### INPUT FOR THIS TASK
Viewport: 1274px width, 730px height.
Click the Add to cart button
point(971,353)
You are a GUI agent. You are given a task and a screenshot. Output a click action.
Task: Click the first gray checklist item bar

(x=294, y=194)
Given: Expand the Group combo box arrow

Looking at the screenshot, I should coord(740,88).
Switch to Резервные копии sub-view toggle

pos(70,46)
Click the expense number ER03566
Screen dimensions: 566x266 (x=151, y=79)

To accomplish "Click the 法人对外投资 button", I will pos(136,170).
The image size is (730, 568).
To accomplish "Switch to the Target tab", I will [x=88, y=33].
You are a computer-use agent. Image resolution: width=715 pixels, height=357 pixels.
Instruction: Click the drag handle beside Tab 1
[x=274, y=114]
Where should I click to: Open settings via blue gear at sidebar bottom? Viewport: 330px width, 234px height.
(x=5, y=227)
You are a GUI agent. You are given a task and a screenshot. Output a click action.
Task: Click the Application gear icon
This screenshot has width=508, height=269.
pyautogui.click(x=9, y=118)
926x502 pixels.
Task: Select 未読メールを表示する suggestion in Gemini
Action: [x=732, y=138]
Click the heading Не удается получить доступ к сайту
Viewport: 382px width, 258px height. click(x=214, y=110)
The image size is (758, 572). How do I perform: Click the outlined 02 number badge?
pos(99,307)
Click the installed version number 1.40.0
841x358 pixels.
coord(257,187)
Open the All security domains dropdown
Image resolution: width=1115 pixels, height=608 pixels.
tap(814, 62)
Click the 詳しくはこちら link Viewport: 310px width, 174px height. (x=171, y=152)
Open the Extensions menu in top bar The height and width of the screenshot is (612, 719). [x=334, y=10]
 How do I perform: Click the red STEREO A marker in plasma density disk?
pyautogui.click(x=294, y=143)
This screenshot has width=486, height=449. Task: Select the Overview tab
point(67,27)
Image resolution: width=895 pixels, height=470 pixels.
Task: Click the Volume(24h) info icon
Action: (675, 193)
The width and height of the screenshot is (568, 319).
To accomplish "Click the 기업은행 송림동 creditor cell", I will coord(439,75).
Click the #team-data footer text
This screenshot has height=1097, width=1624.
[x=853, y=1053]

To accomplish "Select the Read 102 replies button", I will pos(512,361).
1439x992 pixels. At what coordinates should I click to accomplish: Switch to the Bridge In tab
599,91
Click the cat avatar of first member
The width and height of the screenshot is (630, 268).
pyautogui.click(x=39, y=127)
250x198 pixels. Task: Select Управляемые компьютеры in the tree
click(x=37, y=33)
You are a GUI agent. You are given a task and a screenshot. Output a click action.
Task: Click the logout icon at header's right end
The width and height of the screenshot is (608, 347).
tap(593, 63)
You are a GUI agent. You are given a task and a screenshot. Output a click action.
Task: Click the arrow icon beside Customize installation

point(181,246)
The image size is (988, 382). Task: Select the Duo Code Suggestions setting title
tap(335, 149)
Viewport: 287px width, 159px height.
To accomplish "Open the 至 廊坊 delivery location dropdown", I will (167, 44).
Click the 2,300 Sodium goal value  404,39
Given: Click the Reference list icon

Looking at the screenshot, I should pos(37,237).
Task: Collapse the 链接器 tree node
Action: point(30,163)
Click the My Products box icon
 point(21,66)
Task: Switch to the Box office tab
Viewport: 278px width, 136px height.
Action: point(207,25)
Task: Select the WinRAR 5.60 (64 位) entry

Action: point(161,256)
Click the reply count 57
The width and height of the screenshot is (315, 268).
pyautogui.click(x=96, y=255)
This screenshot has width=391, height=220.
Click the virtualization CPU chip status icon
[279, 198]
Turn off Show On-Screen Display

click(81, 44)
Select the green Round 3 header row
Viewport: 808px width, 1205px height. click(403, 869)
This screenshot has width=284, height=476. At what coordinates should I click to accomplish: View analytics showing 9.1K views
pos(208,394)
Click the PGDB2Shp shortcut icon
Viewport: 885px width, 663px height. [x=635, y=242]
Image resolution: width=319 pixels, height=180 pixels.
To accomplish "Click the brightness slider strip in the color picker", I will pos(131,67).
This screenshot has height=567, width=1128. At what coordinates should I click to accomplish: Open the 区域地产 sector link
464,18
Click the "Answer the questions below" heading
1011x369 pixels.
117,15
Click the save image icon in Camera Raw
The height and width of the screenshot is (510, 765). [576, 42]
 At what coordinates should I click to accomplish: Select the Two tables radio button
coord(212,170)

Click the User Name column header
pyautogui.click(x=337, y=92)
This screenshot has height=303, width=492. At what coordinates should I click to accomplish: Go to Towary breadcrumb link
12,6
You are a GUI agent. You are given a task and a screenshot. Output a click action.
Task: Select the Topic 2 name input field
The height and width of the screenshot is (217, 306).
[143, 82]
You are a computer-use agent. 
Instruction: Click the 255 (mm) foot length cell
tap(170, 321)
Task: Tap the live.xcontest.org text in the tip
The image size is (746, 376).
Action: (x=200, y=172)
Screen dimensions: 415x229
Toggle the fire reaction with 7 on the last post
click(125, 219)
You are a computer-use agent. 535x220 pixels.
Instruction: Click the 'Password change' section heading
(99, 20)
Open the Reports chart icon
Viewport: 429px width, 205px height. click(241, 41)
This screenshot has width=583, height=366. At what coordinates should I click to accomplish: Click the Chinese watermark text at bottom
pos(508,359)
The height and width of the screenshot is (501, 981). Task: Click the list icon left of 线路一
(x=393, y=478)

### PROBLEM DESCRIPTION
Report the lines above that contain "dropdown".

### SOLUTION TO THIS TASK
Open the All security domains dropdown
To accomplish "Open the 至 廊坊 delivery location dropdown", I will (167, 44).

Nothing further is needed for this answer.